STATED GOAL:
Reproduce the entries verbatim, starting at the line containing "Where should I click to: Click" and ending after the line containing "pos(59,129)".

Word and element pointing entries
## begin
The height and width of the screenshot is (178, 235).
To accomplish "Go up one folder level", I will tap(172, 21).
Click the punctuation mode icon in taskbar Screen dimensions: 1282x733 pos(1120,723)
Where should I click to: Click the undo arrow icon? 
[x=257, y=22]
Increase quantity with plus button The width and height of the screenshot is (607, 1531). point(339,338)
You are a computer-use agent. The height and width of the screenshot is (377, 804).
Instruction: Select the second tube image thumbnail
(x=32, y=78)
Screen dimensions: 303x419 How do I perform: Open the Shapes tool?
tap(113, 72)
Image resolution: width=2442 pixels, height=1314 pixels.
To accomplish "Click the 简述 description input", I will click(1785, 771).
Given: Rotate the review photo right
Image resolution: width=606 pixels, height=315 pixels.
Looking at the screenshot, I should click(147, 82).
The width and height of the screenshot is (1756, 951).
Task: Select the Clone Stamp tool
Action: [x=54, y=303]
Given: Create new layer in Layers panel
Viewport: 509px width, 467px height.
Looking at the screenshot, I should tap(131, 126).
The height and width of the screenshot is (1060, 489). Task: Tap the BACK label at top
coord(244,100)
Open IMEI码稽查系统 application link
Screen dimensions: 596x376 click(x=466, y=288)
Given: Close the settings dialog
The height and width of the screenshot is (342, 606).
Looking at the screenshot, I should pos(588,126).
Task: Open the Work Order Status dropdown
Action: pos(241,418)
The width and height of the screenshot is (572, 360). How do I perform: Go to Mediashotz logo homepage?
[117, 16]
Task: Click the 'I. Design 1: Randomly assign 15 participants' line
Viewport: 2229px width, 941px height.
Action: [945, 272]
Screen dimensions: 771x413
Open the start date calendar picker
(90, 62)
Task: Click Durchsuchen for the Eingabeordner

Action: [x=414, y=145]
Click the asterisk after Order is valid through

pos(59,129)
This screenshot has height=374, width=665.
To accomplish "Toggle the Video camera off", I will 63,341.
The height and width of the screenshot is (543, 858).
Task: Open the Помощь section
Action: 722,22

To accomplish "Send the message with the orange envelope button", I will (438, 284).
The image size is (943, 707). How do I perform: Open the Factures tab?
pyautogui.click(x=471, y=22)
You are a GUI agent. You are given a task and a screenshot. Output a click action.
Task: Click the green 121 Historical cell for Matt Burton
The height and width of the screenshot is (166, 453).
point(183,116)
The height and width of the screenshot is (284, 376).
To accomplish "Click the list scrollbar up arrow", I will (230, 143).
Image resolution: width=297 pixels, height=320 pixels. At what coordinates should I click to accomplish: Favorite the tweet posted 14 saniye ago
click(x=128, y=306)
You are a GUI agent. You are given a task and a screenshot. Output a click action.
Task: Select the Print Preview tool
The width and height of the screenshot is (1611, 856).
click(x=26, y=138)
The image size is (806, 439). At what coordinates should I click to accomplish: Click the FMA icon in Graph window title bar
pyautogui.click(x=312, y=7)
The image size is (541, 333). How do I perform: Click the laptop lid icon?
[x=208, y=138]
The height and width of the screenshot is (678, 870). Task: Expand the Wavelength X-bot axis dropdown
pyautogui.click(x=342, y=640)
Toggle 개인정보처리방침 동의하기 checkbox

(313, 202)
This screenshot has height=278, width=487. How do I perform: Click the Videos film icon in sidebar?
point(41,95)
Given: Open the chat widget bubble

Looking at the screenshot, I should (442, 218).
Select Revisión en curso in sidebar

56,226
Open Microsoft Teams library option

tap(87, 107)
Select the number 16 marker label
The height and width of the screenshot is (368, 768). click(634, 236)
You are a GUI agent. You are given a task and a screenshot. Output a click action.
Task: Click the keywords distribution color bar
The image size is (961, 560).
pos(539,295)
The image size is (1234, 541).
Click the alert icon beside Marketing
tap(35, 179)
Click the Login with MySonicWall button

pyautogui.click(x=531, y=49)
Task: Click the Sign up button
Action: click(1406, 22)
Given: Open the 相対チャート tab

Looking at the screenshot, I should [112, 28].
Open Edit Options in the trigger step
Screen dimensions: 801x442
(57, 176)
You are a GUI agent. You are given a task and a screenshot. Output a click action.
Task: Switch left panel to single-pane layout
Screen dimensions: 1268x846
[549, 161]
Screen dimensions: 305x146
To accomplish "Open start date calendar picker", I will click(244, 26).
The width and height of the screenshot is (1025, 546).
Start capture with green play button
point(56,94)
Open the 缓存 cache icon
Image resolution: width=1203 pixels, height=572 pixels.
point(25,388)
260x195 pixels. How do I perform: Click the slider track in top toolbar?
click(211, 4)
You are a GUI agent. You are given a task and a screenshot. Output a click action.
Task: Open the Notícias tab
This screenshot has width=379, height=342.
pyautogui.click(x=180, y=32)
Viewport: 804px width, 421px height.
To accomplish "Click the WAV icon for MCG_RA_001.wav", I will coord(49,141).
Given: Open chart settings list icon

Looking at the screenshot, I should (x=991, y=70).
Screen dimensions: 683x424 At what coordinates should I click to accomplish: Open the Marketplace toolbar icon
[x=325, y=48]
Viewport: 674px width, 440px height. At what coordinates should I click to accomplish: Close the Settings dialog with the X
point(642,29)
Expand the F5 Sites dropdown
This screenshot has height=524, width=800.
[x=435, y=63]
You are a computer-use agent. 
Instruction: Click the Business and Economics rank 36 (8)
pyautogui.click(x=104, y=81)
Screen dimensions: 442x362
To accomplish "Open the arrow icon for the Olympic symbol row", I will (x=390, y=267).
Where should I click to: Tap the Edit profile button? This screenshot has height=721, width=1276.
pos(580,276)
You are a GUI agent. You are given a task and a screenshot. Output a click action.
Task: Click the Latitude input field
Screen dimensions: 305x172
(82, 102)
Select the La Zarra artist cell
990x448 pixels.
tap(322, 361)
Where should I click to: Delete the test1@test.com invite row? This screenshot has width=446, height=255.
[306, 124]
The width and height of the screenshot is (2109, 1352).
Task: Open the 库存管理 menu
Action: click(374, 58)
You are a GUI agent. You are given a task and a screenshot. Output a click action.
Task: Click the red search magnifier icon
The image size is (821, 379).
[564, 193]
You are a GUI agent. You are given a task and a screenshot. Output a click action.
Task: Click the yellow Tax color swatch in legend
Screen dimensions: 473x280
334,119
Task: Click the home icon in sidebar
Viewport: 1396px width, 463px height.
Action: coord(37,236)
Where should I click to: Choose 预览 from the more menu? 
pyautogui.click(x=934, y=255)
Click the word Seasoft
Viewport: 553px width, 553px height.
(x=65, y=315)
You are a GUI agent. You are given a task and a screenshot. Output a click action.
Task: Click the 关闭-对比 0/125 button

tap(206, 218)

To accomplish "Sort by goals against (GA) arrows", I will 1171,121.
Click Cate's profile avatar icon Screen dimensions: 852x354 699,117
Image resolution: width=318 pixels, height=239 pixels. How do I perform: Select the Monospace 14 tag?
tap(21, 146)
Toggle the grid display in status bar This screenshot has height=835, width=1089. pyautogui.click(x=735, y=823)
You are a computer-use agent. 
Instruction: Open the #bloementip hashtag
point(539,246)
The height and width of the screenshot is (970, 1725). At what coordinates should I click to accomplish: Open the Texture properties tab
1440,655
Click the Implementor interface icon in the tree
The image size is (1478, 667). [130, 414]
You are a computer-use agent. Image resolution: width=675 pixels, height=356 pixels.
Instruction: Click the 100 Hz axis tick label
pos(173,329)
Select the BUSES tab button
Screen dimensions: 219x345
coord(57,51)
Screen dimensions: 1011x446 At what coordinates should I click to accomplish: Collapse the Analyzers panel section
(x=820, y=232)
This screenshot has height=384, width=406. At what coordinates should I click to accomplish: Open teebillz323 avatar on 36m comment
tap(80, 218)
## end
EXPECTED ANSWER:
Where should I click to: Click the undo arrow icon? 
[x=257, y=22]
Increase quantity with plus button The width and height of the screenshot is (607, 1531). point(339,338)
You are a computer-use agent. The height and width of the screenshot is (377, 804).
Instruction: Select the second tube image thumbnail
(x=32, y=78)
Screen dimensions: 303x419 How do I perform: Open the Shapes tool?
tap(113, 72)
Image resolution: width=2442 pixels, height=1314 pixels.
To accomplish "Click the 简述 description input", I will click(1785, 771).
Given: Rotate the review photo right
Image resolution: width=606 pixels, height=315 pixels.
Looking at the screenshot, I should click(147, 82).
The width and height of the screenshot is (1756, 951).
Task: Select the Clone Stamp tool
Action: [x=54, y=303]
Given: Create new layer in Layers panel
Viewport: 509px width, 467px height.
Looking at the screenshot, I should tap(131, 126).
The height and width of the screenshot is (1060, 489). Task: Tap the BACK label at top
coord(244,100)
Open IMEI码稽查系统 application link
Screen dimensions: 596x376 click(x=466, y=288)
Given: Close the settings dialog
The height and width of the screenshot is (342, 606).
Looking at the screenshot, I should pos(588,126).
Task: Open the Work Order Status dropdown
Action: pos(241,418)
The width and height of the screenshot is (572, 360). How do I perform: Go to Mediashotz logo homepage?
[117, 16]
Task: Click the 'I. Design 1: Randomly assign 15 participants' line
Viewport: 2229px width, 941px height.
Action: [945, 272]
Screen dimensions: 771x413
Open the start date calendar picker
(90, 62)
Task: Click Durchsuchen for the Eingabeordner

Action: [x=414, y=145]
Click the asterisk after Order is valid through

pos(59,129)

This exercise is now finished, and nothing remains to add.